__WHAT IS EXPECTED__
Arrange every line of the material below as a numbered list, leaving out the blank lines.

Material from a dataset
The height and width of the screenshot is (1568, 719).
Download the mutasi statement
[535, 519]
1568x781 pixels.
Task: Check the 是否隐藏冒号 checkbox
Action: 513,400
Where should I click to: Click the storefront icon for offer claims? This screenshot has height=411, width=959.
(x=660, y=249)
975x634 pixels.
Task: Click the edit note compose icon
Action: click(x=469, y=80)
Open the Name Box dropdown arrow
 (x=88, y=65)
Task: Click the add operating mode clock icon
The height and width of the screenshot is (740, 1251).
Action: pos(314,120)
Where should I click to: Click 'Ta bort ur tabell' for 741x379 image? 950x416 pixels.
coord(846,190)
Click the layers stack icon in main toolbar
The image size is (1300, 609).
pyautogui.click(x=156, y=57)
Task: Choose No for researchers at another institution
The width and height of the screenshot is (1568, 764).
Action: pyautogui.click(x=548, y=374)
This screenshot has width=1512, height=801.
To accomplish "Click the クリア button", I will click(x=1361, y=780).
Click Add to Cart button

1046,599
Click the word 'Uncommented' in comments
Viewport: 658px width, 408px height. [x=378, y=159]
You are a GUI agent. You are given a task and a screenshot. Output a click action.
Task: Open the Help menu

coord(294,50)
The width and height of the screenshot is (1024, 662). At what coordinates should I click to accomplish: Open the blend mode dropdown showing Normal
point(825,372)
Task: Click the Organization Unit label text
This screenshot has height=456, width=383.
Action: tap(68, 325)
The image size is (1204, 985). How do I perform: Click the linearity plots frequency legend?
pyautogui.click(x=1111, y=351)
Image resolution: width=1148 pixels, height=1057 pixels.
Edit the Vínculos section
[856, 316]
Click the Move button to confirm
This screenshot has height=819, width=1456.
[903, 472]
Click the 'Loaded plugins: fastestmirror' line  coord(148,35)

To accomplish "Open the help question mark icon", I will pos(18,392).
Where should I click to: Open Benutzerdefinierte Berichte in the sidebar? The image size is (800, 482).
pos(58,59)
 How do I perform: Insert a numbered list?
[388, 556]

__RESPONSE TO THIS TASK__
1. The height and width of the screenshot is (1568, 719).
2. Download the mutasi statement
3. [535, 519]
4. 1568x781 pixels.
5. Task: Check the 是否隐藏冒号 checkbox
6. Action: 513,400
7. Where should I click to: Click the storefront icon for offer claims? This screenshot has height=411, width=959.
8. (x=660, y=249)
9. 975x634 pixels.
10. Task: Click the edit note compose icon
11. Action: click(x=469, y=80)
12. Open the Name Box dropdown arrow
13.  (x=88, y=65)
14. Task: Click the add operating mode clock icon
15. The height and width of the screenshot is (740, 1251).
16. Action: pos(314,120)
17. Where should I click to: Click 'Ta bort ur tabell' for 741x379 image? 950x416 pixels.
18. coord(846,190)
19. Click the layers stack icon in main toolbar
20. The image size is (1300, 609).
21. pyautogui.click(x=156, y=57)
22. Task: Choose No for researchers at another institution
23. The width and height of the screenshot is (1568, 764).
24. Action: pyautogui.click(x=548, y=374)
25. This screenshot has width=1512, height=801.
26. To accomplish "Click the クリア button", I will click(x=1361, y=780).
27. Click Add to Cart button
28. 1046,599
29. Click the word 'Uncommented' in comments
30. Viewport: 658px width, 408px height. [x=378, y=159]
31. You are a GUI agent. You are given a task and a screenshot. Output a click action.
32. Task: Open the Help menu
33. coord(294,50)
34. The width and height of the screenshot is (1024, 662). At what coordinates should I click to accomplish: Open the blend mode dropdown showing Normal
35. point(825,372)
36. Task: Click the Organization Unit label text
37. This screenshot has height=456, width=383.
38. Action: tap(68, 325)
39. The image size is (1204, 985). How do I perform: Click the linearity plots frequency legend?
40. pyautogui.click(x=1111, y=351)
41. Image resolution: width=1148 pixels, height=1057 pixels.
42. Edit the Vínculos section
43. [856, 316]
44. Click the Move button to confirm
45. This screenshot has height=819, width=1456.
46. [903, 472]
47. Click the 'Loaded plugins: fastestmirror' line  coord(148,35)
48. To accomplish "Open the help question mark icon", I will pos(18,392).
49. Where should I click to: Open Benutzerdefinierte Berichte in the sidebar? The image size is (800, 482).
50. pos(58,59)
51.  How do I perform: Insert a numbered list?
52. [388, 556]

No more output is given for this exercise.